ValIT(Enterprise Value: Governance of IT Investments, The Val IT Framework)は、ITGI(米国ITガバナンス協会)が、COBITを補完・拡張する位置付けで、IT投資管理のフレームワークとして体系化し、2006年に初版(v1.0)、2008年に第二版(v2.0)を制定しています。
#分かりやすい解説は用語解説サイトに譲りたいと思います(^^;
- Val IT -情報マネジメント用語-(@IT)
- 知っておきたい経営用語:Val ITとは(ITPro)
国内では、ITGI Japanが翻訳版を出しており、第二版(v2.0)は今年2月からITGIのWebサイトで公開されています。
- VAL IT Framework Version 2 日本語版(ITGI Japan)

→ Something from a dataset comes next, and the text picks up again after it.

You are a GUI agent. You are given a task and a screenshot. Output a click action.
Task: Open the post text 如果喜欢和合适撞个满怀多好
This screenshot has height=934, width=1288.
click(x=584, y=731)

ちなみに・・・Val IT2.0の原文を読みたい方は、コチラ。
ガイドラインの内容は、全6章、計118頁とボリュームがありますが、IT投資マネジメントに係わる実務者が着目すべき(と個人的に捉えている)部分は、4章~6章になると思います。
- 企業価値: 総合的/実践的アプローチの必要性
- Val IT フレームワークとは何か
- 主な用語、原則、ドメイン
- Val IT プロセス
- Val IT プロセスと重要な管理施策の詳細説明
- 部門の説明責任と実行責任
Val ITではプロセスをVG(価値ガバナンス)、PM(ポートフォリオ管理)、IM(投資管理)の3つのドメイン(領域)に大別しており、各ドメインで対応すべき内容について、「インプット」、「アウトプット」、「アクティビティ」、「役割」、「達成目標」、「測定指標」を具体的に定義してある点が、非常に参考になります。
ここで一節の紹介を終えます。